A new cytochemical method for the ultrastructural localization of calcium in the central nervous system.

We have developed a new cytochemical method for the localization of calcium at the ultrastructural level in the central nervous system (CNS). The method is based on the use of phosphate buffer in the primary fixation followed by a mixture of a complex of chromium(III)-trisoxalate and osmium tetroxide (OsO4) which precipitates calcium and results in the formation of a high electron-dense reaction product. Calcium selectivity was verified by reactions made in test tube, by EGTA treatment of the tissue, by electron spectroscopic imaging (ESI) and electron energy loss spectroscopy (EELS).

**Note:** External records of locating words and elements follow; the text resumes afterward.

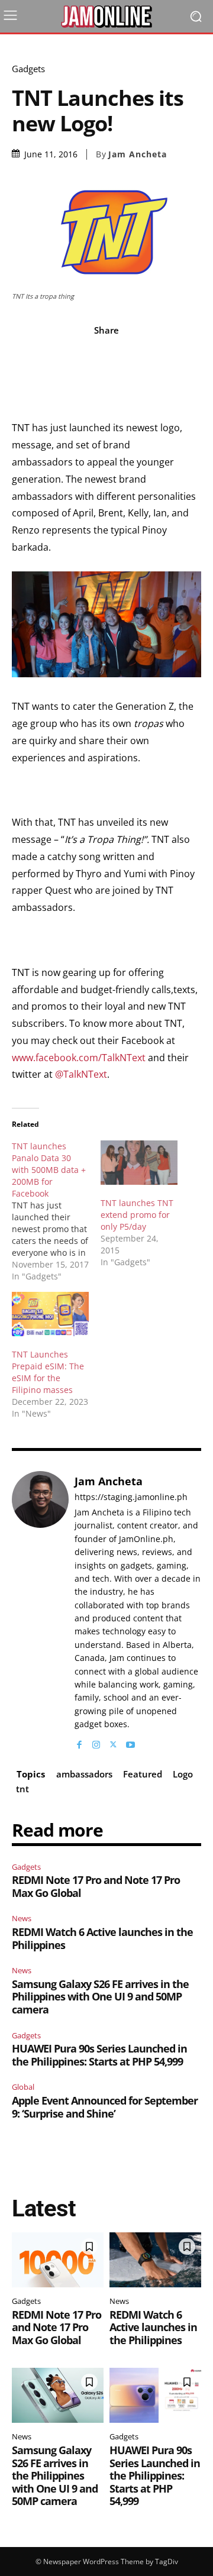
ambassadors (84, 1774)
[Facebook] (79, 1742)
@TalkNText (81, 1074)
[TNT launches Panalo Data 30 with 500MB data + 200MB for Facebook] (56, 1211)
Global (23, 2087)
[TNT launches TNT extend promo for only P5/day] (139, 1162)
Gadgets (28, 68)
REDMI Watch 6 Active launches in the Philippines (102, 1938)
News (21, 1918)
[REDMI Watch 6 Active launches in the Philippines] (155, 2259)
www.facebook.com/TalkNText (79, 1057)
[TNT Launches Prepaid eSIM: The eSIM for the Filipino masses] (50, 1314)
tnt (22, 1789)
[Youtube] (130, 1742)
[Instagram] (96, 1742)
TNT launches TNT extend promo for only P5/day (137, 1214)
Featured (142, 1774)
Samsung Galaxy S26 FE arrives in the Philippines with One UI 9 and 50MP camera (100, 1996)
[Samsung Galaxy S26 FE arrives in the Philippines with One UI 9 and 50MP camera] (58, 2395)
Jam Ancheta (137, 154)
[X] (113, 1742)
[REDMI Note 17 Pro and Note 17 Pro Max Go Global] (58, 2259)
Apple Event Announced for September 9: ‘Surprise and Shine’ (105, 2107)
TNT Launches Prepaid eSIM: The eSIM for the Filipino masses (48, 1372)
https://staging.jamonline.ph (131, 1497)
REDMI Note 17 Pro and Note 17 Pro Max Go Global (96, 1886)
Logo (183, 1774)
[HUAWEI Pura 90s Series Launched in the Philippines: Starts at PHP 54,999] (155, 2395)
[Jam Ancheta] (40, 1611)
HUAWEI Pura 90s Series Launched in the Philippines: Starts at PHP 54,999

The technique was found to be reproducible, yielding similar results in acutely prepared hippocampal slices or organotypic cultures fixed by immersion and in brain areas fixed by perfusion. In hippocampal slices, calcium deposits were found to accumulate in different subcellular compartments such as endoplasmic reticulum, mitochondria and synaptic vesicles. Interestingly, electron-dense reaction products were also visualized in smooth endoplasmic reticulum structures localized in presynaptic terminals or post-synaptic spines as well as in synaptic clefts and active zones. This new method may thus be of interest for studying the metabolism of calcium, specifically with regard to synaptic activity, in the CNS.